Directive |
Report every line of the data below that contains the string "resolution". Case counts.

Extracted material |
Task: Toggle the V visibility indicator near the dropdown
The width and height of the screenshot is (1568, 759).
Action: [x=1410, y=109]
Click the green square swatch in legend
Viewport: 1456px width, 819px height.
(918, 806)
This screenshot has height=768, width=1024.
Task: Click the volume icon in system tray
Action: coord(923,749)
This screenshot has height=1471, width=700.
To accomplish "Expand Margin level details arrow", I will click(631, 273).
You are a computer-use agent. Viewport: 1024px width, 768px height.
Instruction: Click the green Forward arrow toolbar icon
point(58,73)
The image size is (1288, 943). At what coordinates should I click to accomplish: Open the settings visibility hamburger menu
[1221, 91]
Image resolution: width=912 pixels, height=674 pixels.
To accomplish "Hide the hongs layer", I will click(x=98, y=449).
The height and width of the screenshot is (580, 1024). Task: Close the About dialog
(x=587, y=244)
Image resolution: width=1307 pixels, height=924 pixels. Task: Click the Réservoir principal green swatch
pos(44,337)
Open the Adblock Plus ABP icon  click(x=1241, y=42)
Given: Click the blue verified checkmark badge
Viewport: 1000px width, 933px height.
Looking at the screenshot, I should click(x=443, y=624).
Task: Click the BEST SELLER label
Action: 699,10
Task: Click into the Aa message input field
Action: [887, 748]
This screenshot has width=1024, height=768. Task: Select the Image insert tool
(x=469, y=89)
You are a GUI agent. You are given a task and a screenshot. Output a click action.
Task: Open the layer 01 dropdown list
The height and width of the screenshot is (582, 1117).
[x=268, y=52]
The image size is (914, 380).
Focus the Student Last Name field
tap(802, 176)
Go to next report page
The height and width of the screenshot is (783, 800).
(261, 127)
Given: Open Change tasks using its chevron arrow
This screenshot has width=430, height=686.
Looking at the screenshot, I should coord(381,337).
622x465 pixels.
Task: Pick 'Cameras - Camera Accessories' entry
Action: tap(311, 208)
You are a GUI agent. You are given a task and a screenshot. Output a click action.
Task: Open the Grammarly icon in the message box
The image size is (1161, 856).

Correct response |
Image resolution: width=912 pixels, height=674 pixels.
Image resolution: width=1307 pixels, height=924 pixels. Task: Click the Réservoir principal green swatch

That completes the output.